Let's image we are designing an ice cream manufacturing management system.
We can start by thinking of the logistics of making one type of ice cream. What kind of data would we need?
First, just the name of the ice cream: 'Plain'
'Plain' ice cream is made up of
- milk
- sugar
- cream
We then have to think of how much of each ingredient goes into a pint
Milk | Sugar | Cream |
---|---|---|
480ml | 143g | 240ml |
Since we're manufacturing lots of ice cream. It would be useful to also have data on how much of these ingredients we have on hand
Milk | Sugar | Cream |
---|---|---|
500l | 14000g | 20l |
We want to keep track of how many pints we've sold
Flavor | Pints Sold |
---|---|
Plain | 543 |
And how many Pints we have on hand
Flavor | Pints in Storage |
---|---|
Plain | 5500 |
We'd also want to keep track of how much money we're making and how much money we're spending to keep operations going...
Having separate tables is useful. But also being able to join our tables together and look at our data in order to analyze it would be really useful as well.
We might want to look at
how many pints we have in storage vs sold to determine if we are making too much or too little
do we want to branch out to more flavors and keep track of how much of each ingredient we have and if we have enough for each flavor?
We might want to look at sales from one quarter to another
Compare sales in different states/cities
If we're just a small company we can probably get away with using excel spreadsheets. But there is a tipping point where excel just isn't powerful/useful enough.
Splitting data across multiple tables often referred to as normalization.
#
Our First TableLet's make a table that holds important information about our ice cream.
Let's say we're ready to branch out to 5 more flavors (we are currently advertising for a marketing person to assist with better ice cream names)
- plain
- coffee
- strawberry
- peanut butter
- vanilla
- chocolate
What other info is useful? For now let's list how many pints we have in storage and whether or not the ice cream has nuts in it.

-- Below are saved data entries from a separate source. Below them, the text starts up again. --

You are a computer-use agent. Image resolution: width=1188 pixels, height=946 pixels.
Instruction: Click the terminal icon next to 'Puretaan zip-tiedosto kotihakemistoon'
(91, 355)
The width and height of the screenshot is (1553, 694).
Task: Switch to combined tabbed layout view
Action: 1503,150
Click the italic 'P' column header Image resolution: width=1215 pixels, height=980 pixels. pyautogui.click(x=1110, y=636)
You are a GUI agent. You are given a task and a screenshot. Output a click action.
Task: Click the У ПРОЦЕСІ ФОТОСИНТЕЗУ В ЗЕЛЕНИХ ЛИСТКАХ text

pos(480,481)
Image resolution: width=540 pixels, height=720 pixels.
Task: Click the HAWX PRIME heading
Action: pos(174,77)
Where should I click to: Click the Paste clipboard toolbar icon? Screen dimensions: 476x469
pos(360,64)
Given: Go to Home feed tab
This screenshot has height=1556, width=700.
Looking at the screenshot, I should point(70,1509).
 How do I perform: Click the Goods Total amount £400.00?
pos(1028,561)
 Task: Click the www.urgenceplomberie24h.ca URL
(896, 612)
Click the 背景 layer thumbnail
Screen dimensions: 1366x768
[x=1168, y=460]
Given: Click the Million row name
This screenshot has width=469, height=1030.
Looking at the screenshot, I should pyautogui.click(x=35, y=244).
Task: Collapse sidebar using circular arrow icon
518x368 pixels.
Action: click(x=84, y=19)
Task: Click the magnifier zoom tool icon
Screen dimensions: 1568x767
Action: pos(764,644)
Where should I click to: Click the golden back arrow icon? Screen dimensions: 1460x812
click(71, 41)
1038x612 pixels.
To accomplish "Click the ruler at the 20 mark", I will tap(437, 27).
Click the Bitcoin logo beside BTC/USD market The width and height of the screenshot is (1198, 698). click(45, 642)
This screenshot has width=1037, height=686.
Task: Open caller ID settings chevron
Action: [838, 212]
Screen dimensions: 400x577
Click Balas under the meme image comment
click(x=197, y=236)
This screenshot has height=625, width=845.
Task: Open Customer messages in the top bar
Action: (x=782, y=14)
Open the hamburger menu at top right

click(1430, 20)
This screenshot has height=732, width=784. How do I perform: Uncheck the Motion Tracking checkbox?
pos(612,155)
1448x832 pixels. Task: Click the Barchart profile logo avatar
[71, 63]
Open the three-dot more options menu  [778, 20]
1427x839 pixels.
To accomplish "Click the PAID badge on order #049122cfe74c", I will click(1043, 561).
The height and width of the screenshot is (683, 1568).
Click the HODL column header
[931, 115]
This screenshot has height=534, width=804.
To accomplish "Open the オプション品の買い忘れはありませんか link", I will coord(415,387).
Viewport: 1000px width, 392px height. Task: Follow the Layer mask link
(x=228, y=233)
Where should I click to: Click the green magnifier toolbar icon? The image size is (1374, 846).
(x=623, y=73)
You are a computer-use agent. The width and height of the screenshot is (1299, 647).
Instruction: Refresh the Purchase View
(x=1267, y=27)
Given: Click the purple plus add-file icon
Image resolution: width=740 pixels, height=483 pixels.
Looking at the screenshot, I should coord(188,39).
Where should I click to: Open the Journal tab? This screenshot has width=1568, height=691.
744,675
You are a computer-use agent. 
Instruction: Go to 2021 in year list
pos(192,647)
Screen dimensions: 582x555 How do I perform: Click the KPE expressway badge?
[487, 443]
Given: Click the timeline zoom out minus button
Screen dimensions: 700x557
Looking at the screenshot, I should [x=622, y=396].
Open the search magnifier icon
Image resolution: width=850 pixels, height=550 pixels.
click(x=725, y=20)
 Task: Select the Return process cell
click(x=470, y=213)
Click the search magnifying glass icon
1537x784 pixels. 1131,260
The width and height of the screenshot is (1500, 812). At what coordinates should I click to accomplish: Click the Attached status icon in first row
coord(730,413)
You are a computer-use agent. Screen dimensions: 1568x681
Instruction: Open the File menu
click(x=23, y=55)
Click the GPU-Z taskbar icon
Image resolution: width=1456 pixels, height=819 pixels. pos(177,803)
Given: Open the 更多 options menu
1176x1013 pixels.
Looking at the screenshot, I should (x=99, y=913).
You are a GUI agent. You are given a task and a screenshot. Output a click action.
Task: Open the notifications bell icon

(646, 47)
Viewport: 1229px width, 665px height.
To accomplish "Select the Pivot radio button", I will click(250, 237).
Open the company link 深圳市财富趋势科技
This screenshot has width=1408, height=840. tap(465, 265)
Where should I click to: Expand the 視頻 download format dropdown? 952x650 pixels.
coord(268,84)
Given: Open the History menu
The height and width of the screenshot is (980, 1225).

We also will add a SERIAL PRIMARY KEY
, this means that each entry will get a unique key
(SERIAL is a pseudo datatype, which is 4 bytes and ranges from 1 to 2,147,283,647) and increments more info.
Primary Key adds constraints (like checking that the number is unique and not null)
If you don't have psql
open: Then in bash type
createdb sql_ice_cream
psql sql_ice_cream
If you already have psql open:
CREATE DATABASE sql_ice_cream;\c sql_ice_cream
Everyone now:
CREATE TABLE ice_creams (id SERIAL PRIMARY KEY, name VARCHAR(144), pints INT, has_nuts BOOLEAN DEFAULT false);
INSERT INTO ice_creams (name, pints, has_nuts) VALUES('Plain', 554, false),('Blueberry', 821, false ),('Strawberry', 932, false),('Peanut Butter', 22, true),('Vanilla', 404, false),('Chocolate', 203, false);SELECT * FROM ice_creams;
#
Relational DataAbove we started to think about our ice cream manufacturing data.
What kind of relations do we need with our ice creams?
One ice cream has many plants it is manufactured in. Due to concerns about allergies (and simplicity) Each plant can only manufacture one ice cream
We could make new columns for our plants
Flavor | Pints Sold | Plant 1 | Plant 2 | Plant 3 |
---|---|---|---|---|
Plain | 18 | A | B | C |
Chocolate | 120 | M | E | F |
Blueberry | 674 | G | S | |
Strawberry | 88 | J | Q | |
Peanut Butter | 273 | K | ||
Vanilla | 5 | H | N | P |
Chocolate | 444 | H | N | P |
We already have at least two problems:
- as our business grows we're going to need more and more plants, will our columns expand infinitely? How would we keep them organized? What if one plant closes? Do we move the other plants in that row over?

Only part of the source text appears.